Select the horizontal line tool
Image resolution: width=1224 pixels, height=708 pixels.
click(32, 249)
---
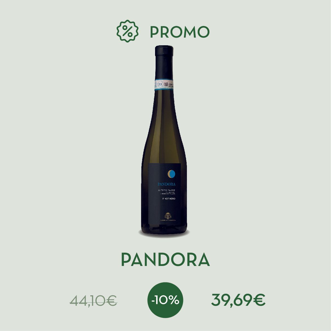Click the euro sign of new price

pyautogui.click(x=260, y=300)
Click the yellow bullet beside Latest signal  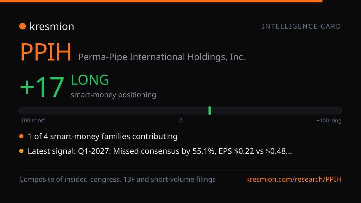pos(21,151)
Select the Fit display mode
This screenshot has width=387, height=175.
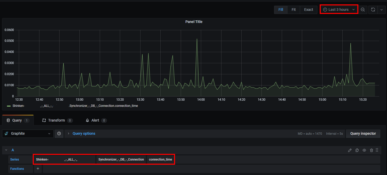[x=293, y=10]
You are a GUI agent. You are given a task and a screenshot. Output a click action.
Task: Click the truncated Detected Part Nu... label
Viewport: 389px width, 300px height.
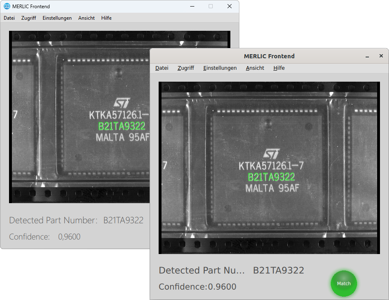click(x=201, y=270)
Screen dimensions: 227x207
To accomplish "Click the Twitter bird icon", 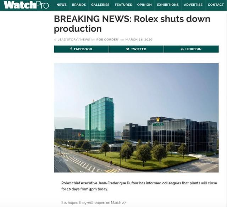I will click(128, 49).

» WHAT TO PRODUCE: When a line of the material above contains the string "Select", it counts. State the total and nothing more.

» EXERCISE OUTPUT: 2